THE ZONING PLAN now before City Council members includes $167 million for affordable housing, a feature that supporters say makes the Beauregard plan a historic addition to the supply of dedicated units in the region. About $52 million of that will come from developer contributions, with the rest coming from tax-increment funding. Planning Commission members said that if they failed to approve the deal, those units would not be available and market forces would displace residents.
"It's kind up upsetting," said Hazam Khammash, whose family came from Jordan 15 years ago. "My mom works really hard and, you know, she has to work harder."
Many residents who live in the apartments now say the promise of 800 units in the future is small consolation for people who live in 2,500 units today. They worry that they might not be one of the lucky few who gets selected to live in the units, which will be a fraction of the market-rate affordable housing units there today. Many residents say the stress of an uncertain future lingers over their days, a phenomenon that has become even more pitched now that council members have approved the rezoning.
"It's like a disaster," said Heber Banegas, whose family came here from Honduras. "Many families don't know where to go. This is their home."
THE REZONING requires developer contributions for affordable housing, a new fire station, transit and open space. About $160 million will be directly contributed by developers, and $66 million will be used to pay for the affordable housing. Nevertheless, current residents say they feel betrayed.

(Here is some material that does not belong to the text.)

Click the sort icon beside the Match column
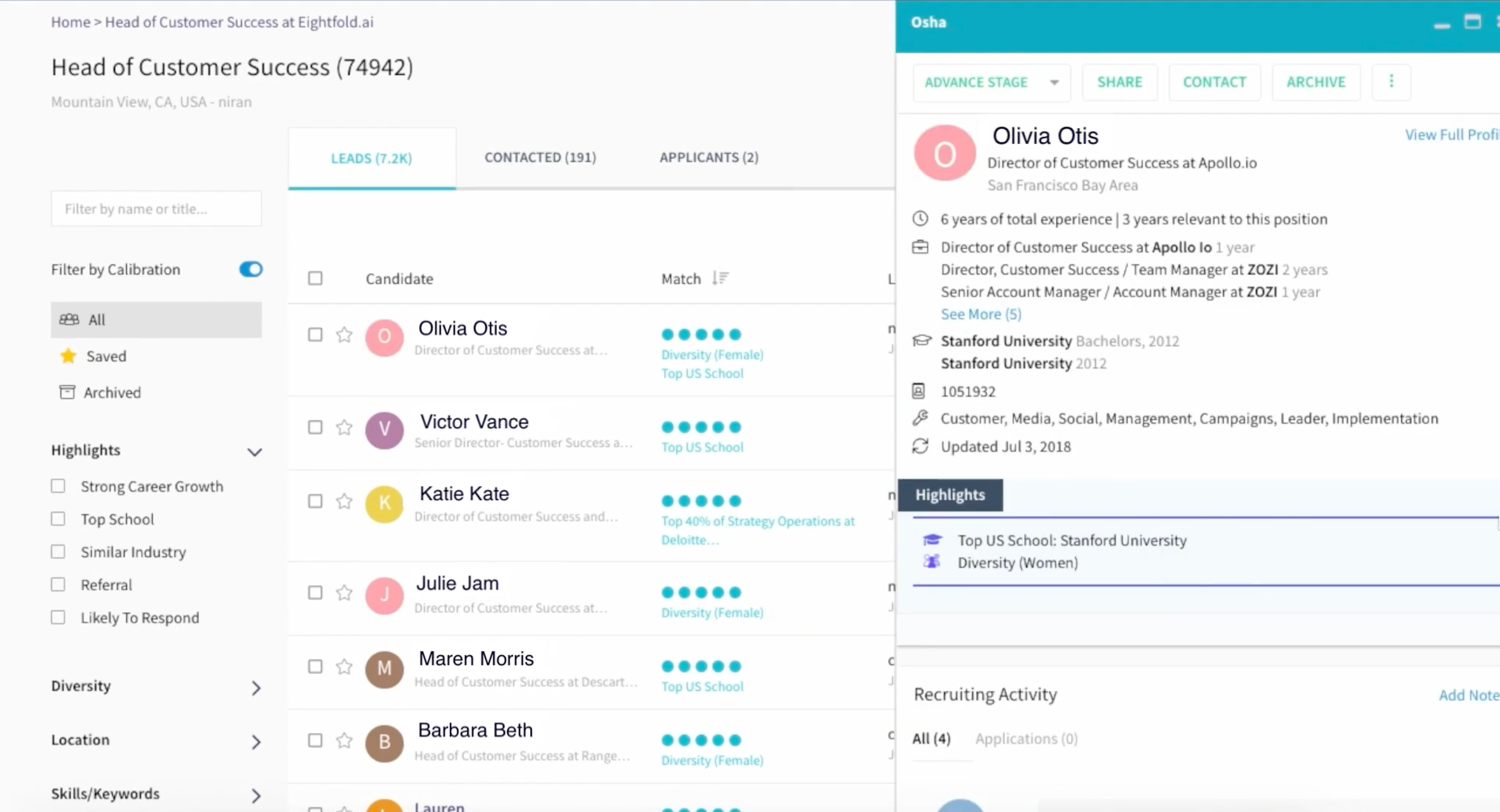Viewport: 1500px width, 812px height. pyautogui.click(x=721, y=278)
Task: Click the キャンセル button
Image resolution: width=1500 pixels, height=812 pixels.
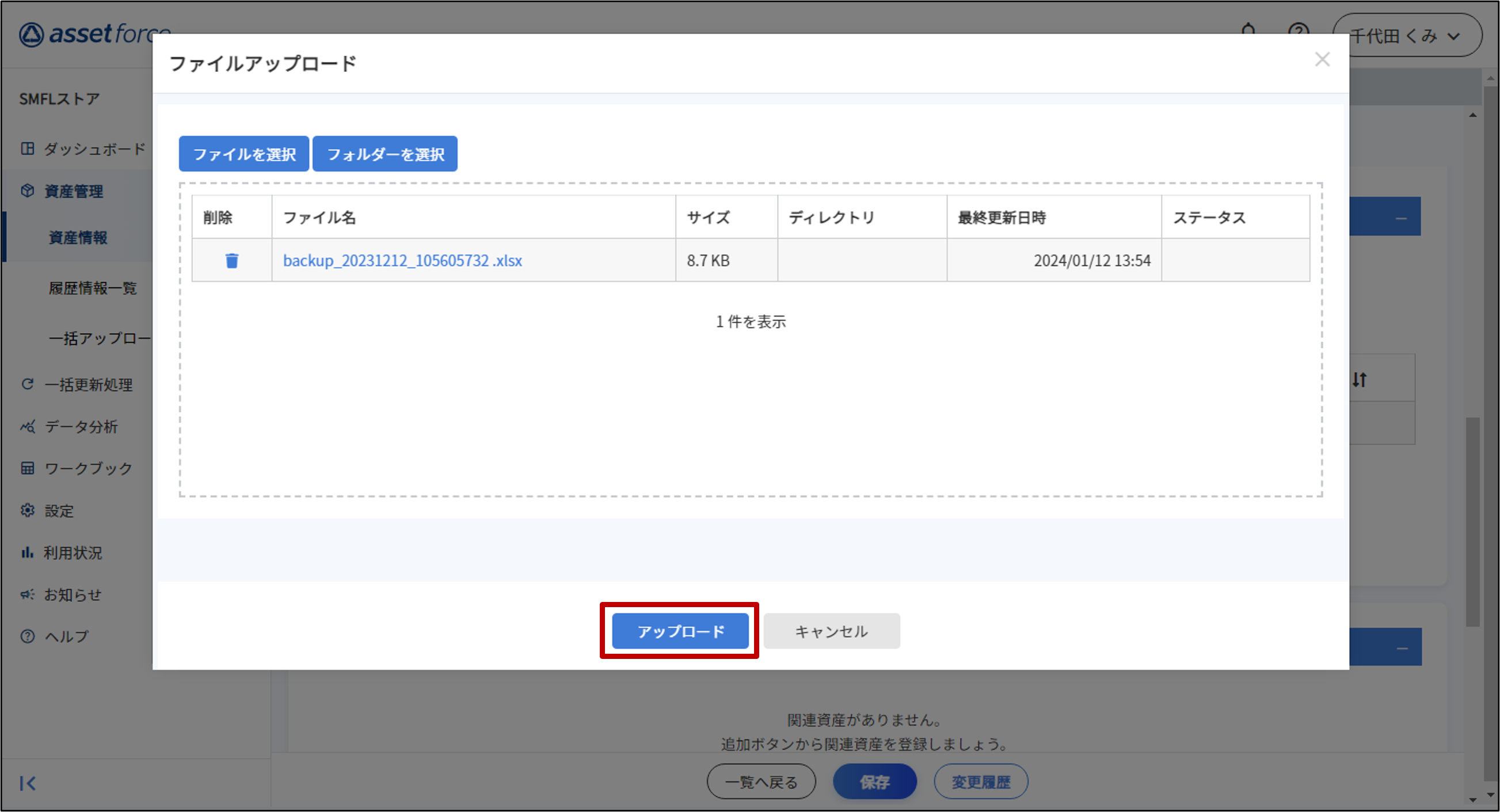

“We clean the offices, drive the taxis, cook the food in Old Town restaurants, and care for the elderly," said tenant leader Hector Pineda. “We want to enjoy the benefits of redevelopment. Instead, they’re destroying our community and pushing working families out of the city."
The plan approved by council members last weekend also includes $52 million for transit and road improvements, $10 million to construct a fire station and $12 million for recreation and other public amenities. City officials say the redevelopment will take over three decades, a long-term plan that includes a new town center and a transit corridor. Developers expect to break ground in 2014, when the first phase of demolition and construction will begin.
"There will be many, many apartments that remain in place over time," said Kathy Puskar, a land-use attorney who represents the developers interested in redeveloping the properties. "So the first phase is not tearing down all 2,500 units."
COUNCIL MEMBERS praised the plan as an unprecedented addition to the stock of dedicated affordable housing units in the city. Many warned that if elected officials took no action, developers could move forward with a plan that included no contribution to affordable housing. Although tenant groups have been calling for 2,500 units of dedicated affordable housing to replace the current units, Councilman Justin Wilson pointed out that only 40 percent of the units qualify as affordable housing the way the city crunches the numbers. By that logic, the city is actually delivering one-for-one replacement of affordable housing.
"We are not moving the goal posts," said Wilson. "We have always had a common definition of affordable, and that's never changed."